Sophos, a global leader in cybersecurity, has announced a major update to its Sophos Firewall, now including the Sophos Network Detection and Response (NDR) Essential feature, which is available for free to all customers with an XStream Protection license.
This update integrates two artificial intelligence engines to enhance malware detection. These engines are specifically designed to identify malware communications and those using algorithmically generated domain names. By leveraging Sophos’ NDR probe, the firewall can now detect previously unknown threats, even if they haven’t been indexed yet. This addition complements the existing Active Threat Response capabilities in Sophos Firewalls.
Chris McCormack, Senior Product Marketing Manager at Sophos, explained, “NDR traffic analysis requires substantial processing power. That’s why we’ve chosen to offload the heaviest tasks to the Sophos Cloud, providing a more efficient solution.”
Sophos Connect Integrates EntraID for Single Sign-On (SSO)
Sophos Firewall also includes an upgrade to Sophos Connect, its VPN client, now supporting EntraID (Azure AD) for single sign-on (SSO). This improves security and streamlines the user experience for both SSL and IPsec VPN connections. Users can now authenticate through EntraID and implement multi-factor authentication for both the Sophos Connect VPN client and the firewall-hosted user portal.
Other VPN-Related Enhancements Include:
- Improved User Interface: The connection types are now renamed from “site-to-site” to “policy-based,” and tunnel interfaces have been renamed to “route-based” for better clarity.
- Dynamic IP Address Validation: The update enhances IP address pool management for VPN connections like SSL VPN, IPsec, L2TP, and PPTP, helping to prevent address conflicts.
- Strict Profile Enforcement: Default values are now excluded from IPsec profiles, ensuring synchronization of algorithms and preventing fragmentation issues that could prevent VPN tunnels from establishing.
- Scalability Enhancements: Sophos Firewall now supports up to 3,000 simultaneous VPN tunnels, including 1,000 SD-RED site-to-site tunnels and up to 650 concurrent SD-RED devices.
Additional Management Improvements:
- Flexible DHCP Prefix Delegation: Now supports prefixes from /48 to /64, increasing compatibility with various internet service providers.
- Router Advertisement and DHCPv6 Server: These are now enabled by default for easier configuration.
- Resizable Table Columns: The web admin interface has been optimized for ultra-wide screens, and columns can now be resized for better usability.
- Enhanced Object Search Functionality: The SD-WAN routing configuration page now supports more detailed search criteria, including object names, IDs, and values like IP addresses and domains.

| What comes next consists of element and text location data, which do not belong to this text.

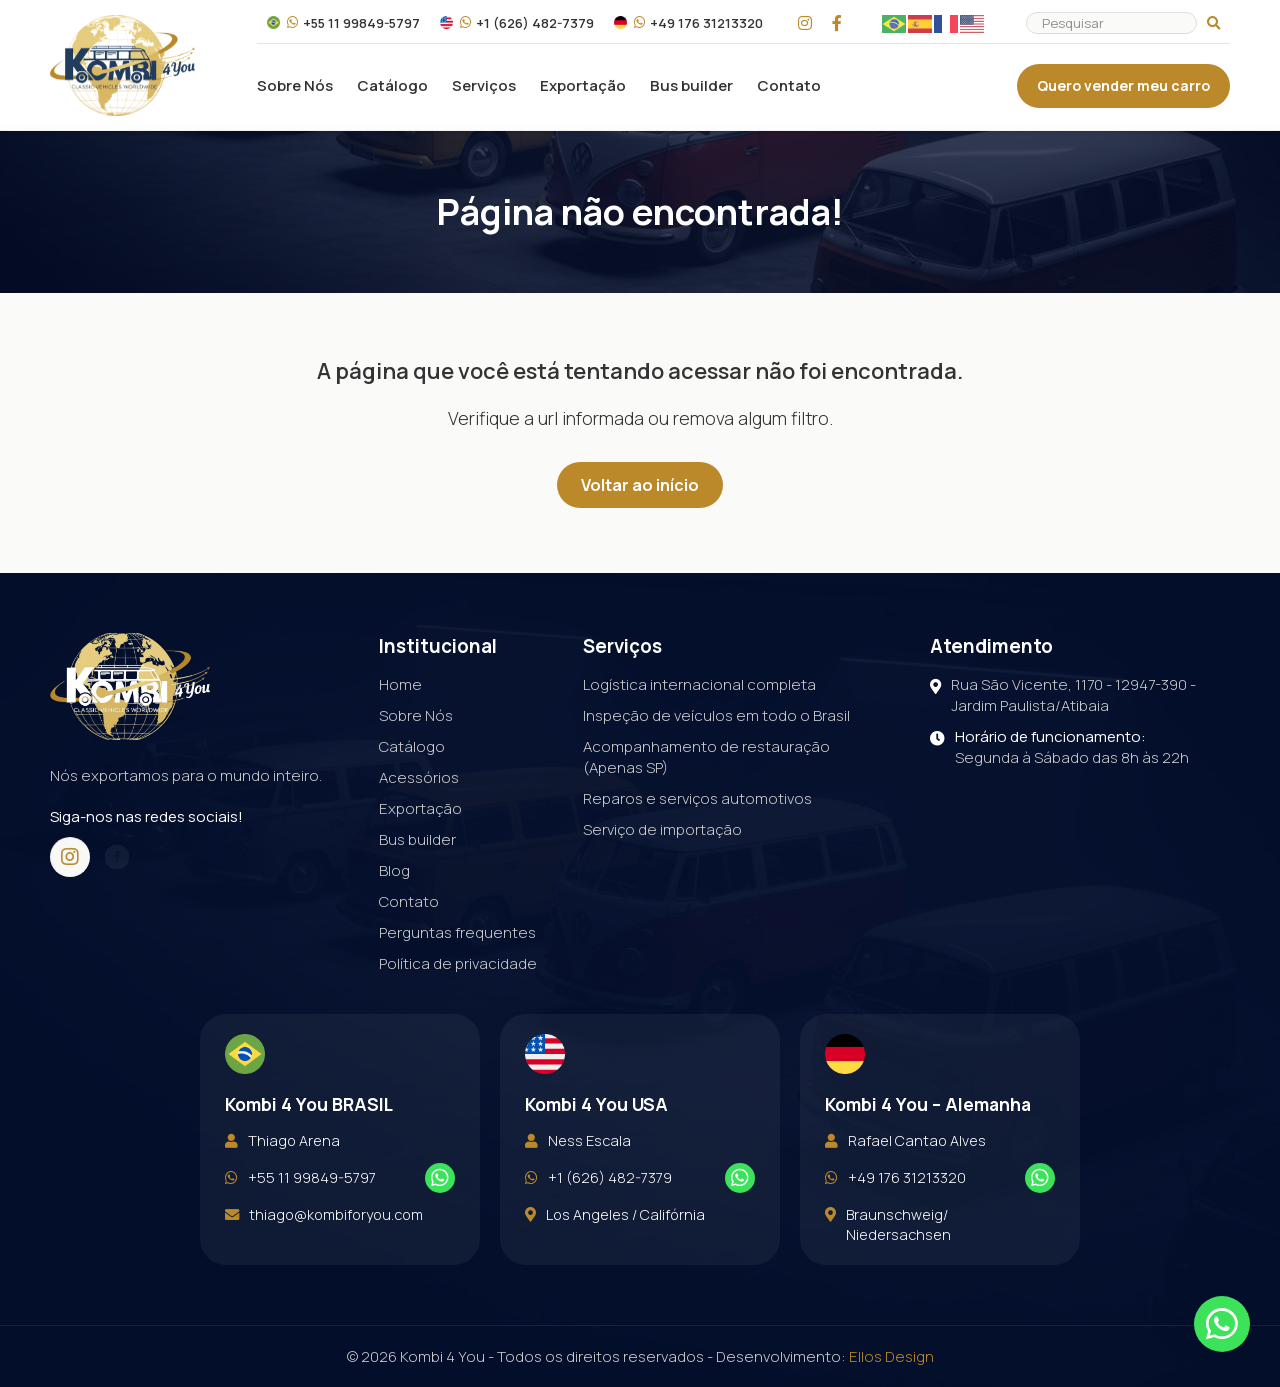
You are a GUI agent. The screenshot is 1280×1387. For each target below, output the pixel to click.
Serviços (484, 85)
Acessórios (419, 777)
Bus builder (691, 85)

- Default Configuration Changes: The initial setup now includes only the default network and MTA rules, with other firewall rules and groups removed to simplify setup.
Secure-by-Design Features
Sophos continues to refine its firewalls with a secure-by-design approach. This includes containerization of critical features and integrity checks on essential operating system files using mathematical checksums. If any mismatch is detected, an alert is triggered, allowing security teams to quickly address potential compromises.
Availability
Customers can now manually download and deploy the update on any Sophos Firewall with a valid license.